Last Friday I planned to write about discovering our strengths. Instead, I was sidelined by a three-day migraine. Sometimes we find our strengths by taking character tests or paying attention to activities that make our hearts sing. My return to what a fellow migraine sufferer calls “the cave of pain” reminded me that sometimes strength is revealed by looking at what is left when certainties are peeled away.
I Don’t Want to Lose What I Think Makes Me Strong
The monthly newsletter I published at the beginning of this month had “weakness” as its theme. A few people unsubscribed. Maybe it was a coincidence, but I wondered if dwelling in weakness was uncomfortable for people. It certainly was uncomfortable for me!
Yet, my life invites me to learn from both weakness and strength.
It’s easy to feel destroyed if I feel like I’m losing what made me strong. How do I find healing amidst what feels like loss?
When we peel a vegetable, we remove the woody, flavorless outer coverings to get at the sweet, soft flesh. When it’s our lives that are being peeled, it’s easy to imagine we are losing our strength. That outer shell, so carefully tended, was what kept us together! We want it back. Sometimes we want it so badly, we keep the broken pieces of our former lives clutched tightly to us. Hanging on to what we think is strength, we are oblivious as our sweetness rots away.
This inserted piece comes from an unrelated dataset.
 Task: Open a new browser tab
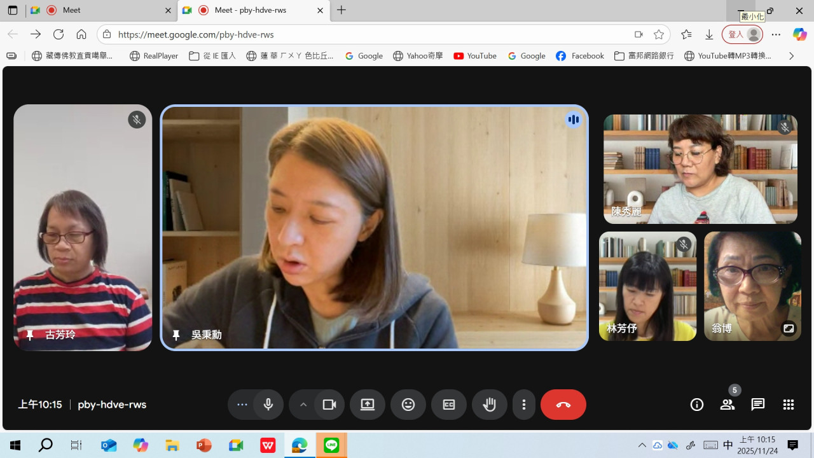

Instead, we need to let go of what we thought were strengths, recognize the nourishing softness that remains and share it with those around us.
Finding Healing Amidst Lost
The good news is that it is not up to me to decide what parts I need to hang onto and what parts I need to let go. Healing is about offering all of it.
In my household, the peels of fruits and vegetables go in the composter and we eat the inner flesh. One way or another, it nourishes. Similarly, in my life, I can offer all of me – strength and weakness – as a growth
medium for others.
Buddhists have a practice called “dedicating the merits.” Using it, I dedicate (for instance) anything good arising from my meditation session toward awakening for all beings. I don’t have to identify what good came from my meditation; whatever it was, I offer it.
Christianity, too, suggests that whatever I am experiencing can be offered to God and that it is not up to me to decide what’s good or bad about it. (Take My Life and Let It Be)
I have been joyfully following the career of Brené Brown as she offers evidence for and popularizes the notion that vulnerability leads to compassion. In the same way, being tender with weakness leads naturally to sharing our strengths.
How can we offer ourselves in a way that helps others grow?